Arbeitsrecht: Ist Alkohol auf der Arbeit erlaubt?

Mit Bier im Büro erwischt? Was Mitarbeiter zu befürchten haben, wenn sie auf der Arbeit zu tief ins Glas geschaut haben.

Michael Scheppe | 17.11.2024
Ob Alkohol am Arbeitsplatz erlaubt ist oder nicht entscheidet der Arbeitsvertrag.

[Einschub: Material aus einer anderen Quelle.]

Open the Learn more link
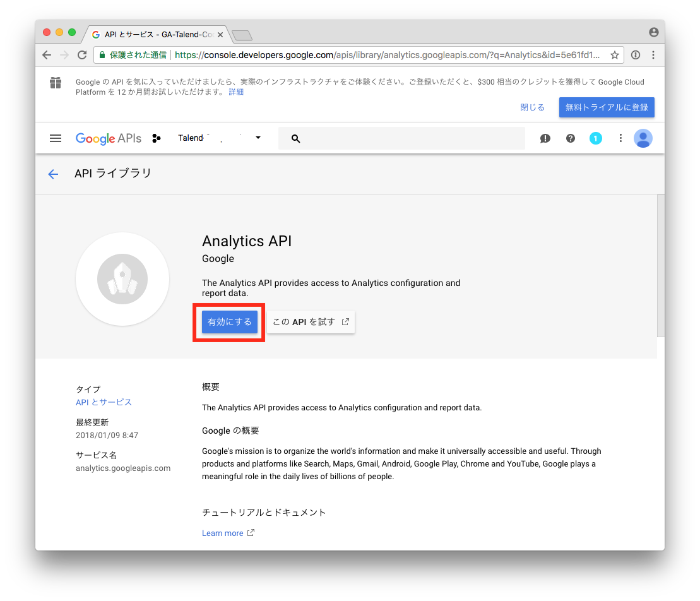 click(223, 533)
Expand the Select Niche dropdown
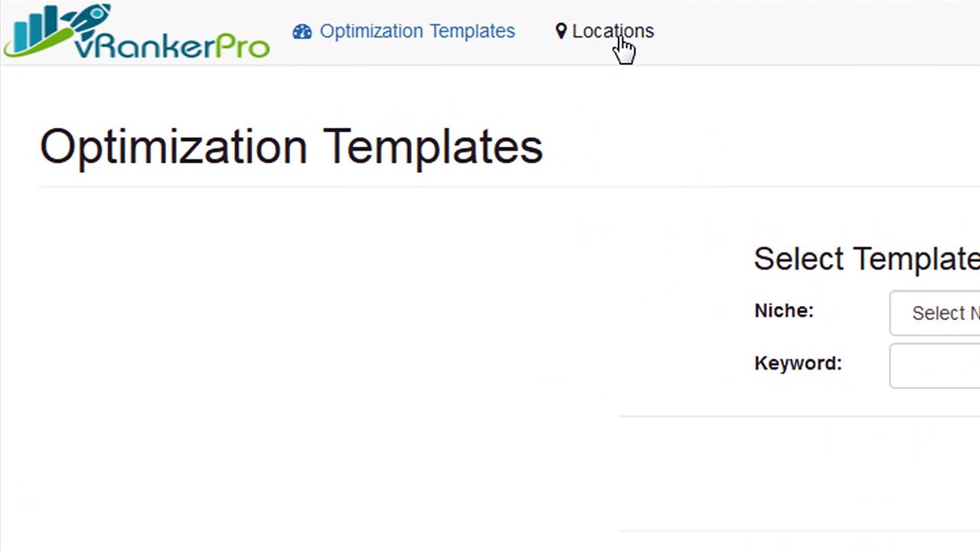Image resolution: width=980 pixels, height=551 pixels. pos(935,313)
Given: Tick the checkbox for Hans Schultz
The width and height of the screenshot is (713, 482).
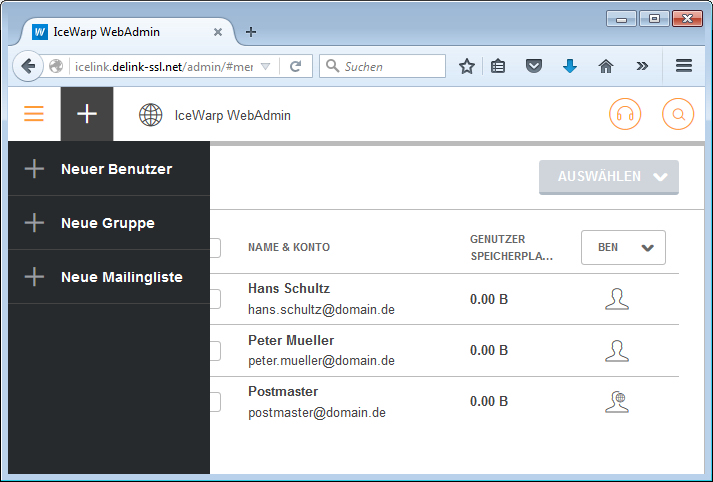Looking at the screenshot, I should (x=214, y=299).
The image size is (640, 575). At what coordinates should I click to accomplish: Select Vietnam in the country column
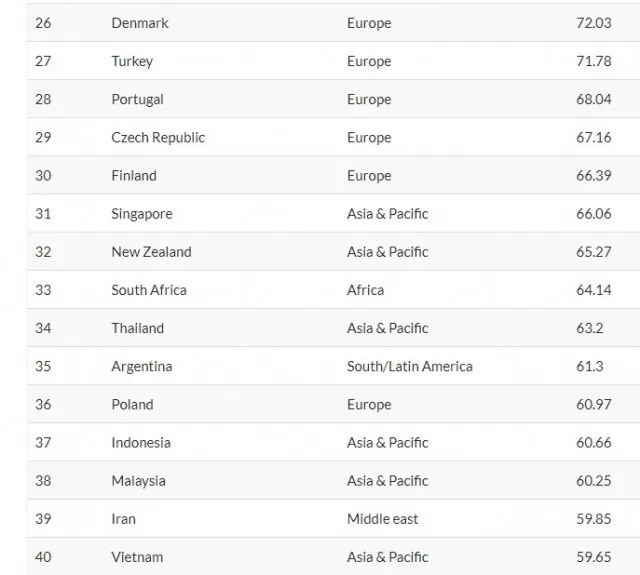137,557
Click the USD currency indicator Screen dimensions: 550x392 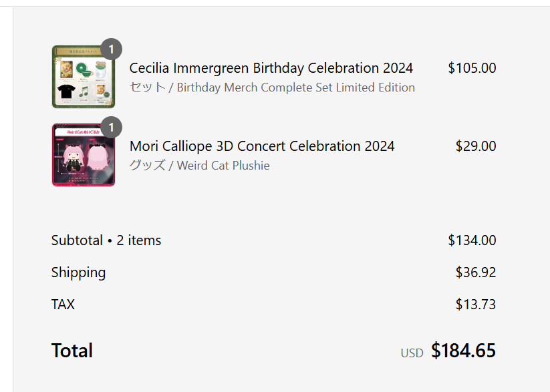click(412, 353)
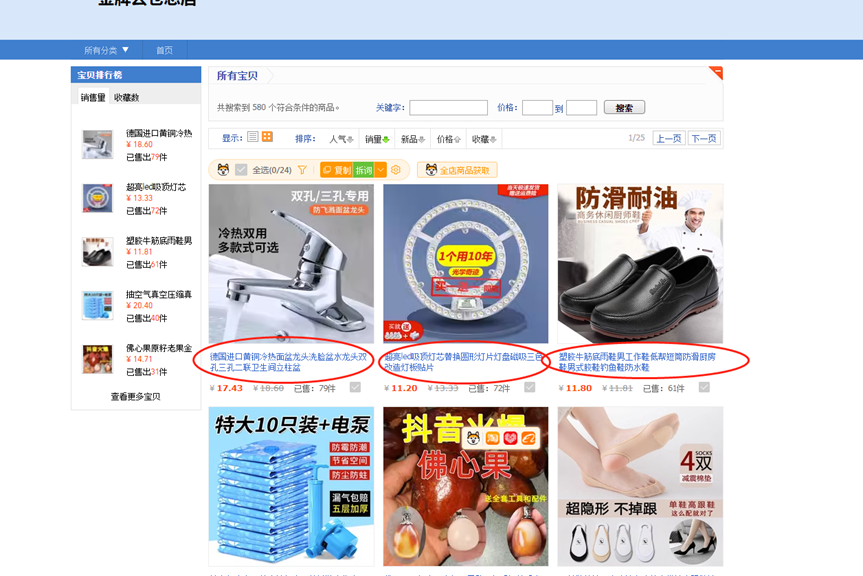Viewport: 863px width, 576px height.
Task: Select the list view display icon
Action: [253, 137]
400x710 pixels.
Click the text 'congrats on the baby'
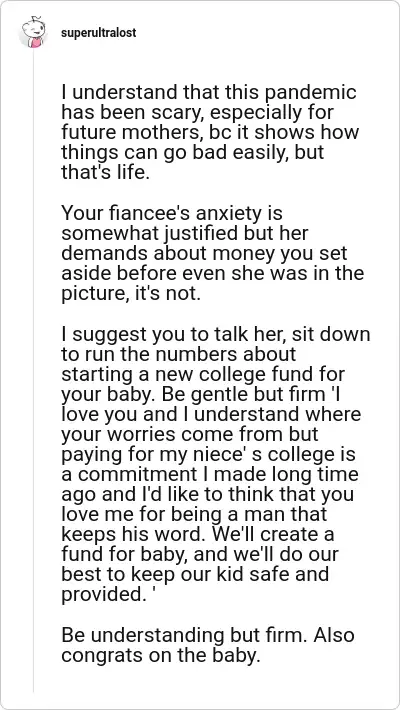coord(161,655)
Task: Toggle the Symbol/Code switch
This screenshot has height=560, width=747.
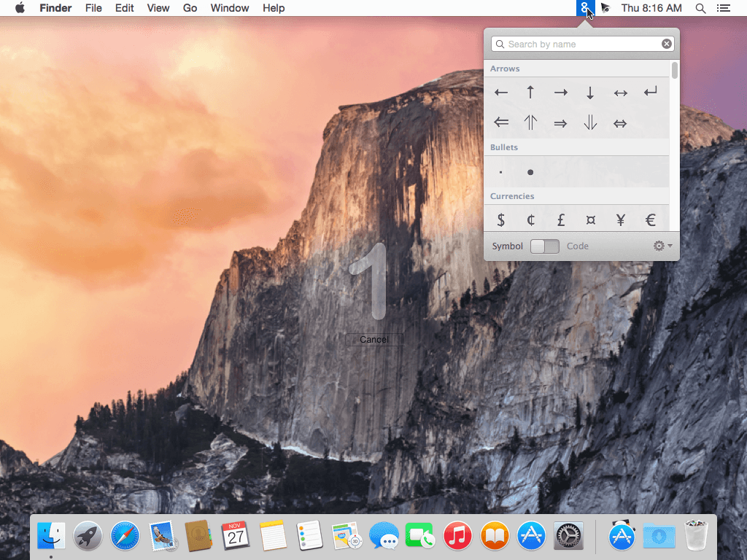Action: pos(544,246)
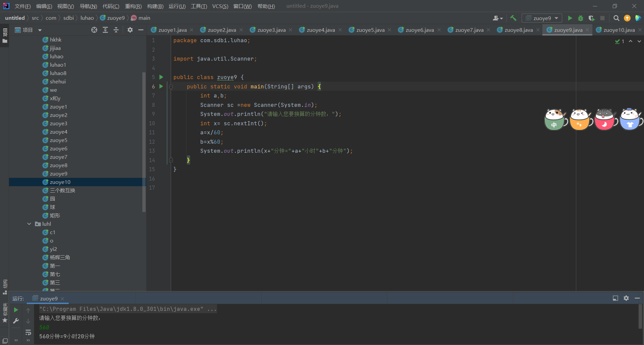Click run gutter arrow next to main method
644x345 pixels.
tap(161, 86)
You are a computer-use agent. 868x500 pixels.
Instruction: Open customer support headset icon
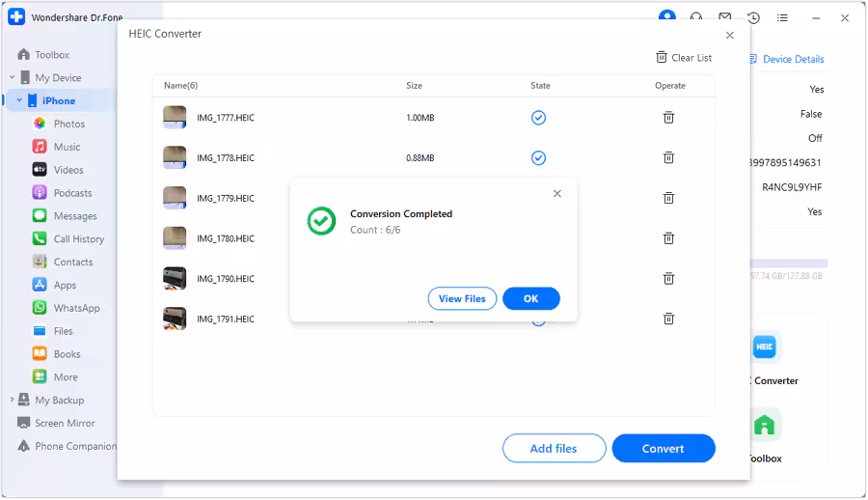[695, 18]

Wenn der Chef einen ausgibt Ob Alkohol am Arbeitsplatz erlaubt ist oder nicht entscheidet der Arbeitsvertrag. Foto: Major Tom Agency/ unsplash © Karriere

Das Rheinland ist im Ausnahmezustand – es ist Karneval. Die Süddeutschen feiern Fasching. Zur fünften Jahreszeit wird in Büros und Betrieben bisweilen gemeinsam angestoßen. Und der ein oder andere genehmigt sich auch in der Mittagspause gern mal ein kleines Bier. Doch darf der das eigentlich? Ist Alkohol auf der Arbeit gesetzlich erlaubt? Und welche Konsequenzen hat es, wenn ich betrunken einen Fehler machen? Karriere.de klärt auf – und zwar nicht nur für die Karnevalisten im Rheinland.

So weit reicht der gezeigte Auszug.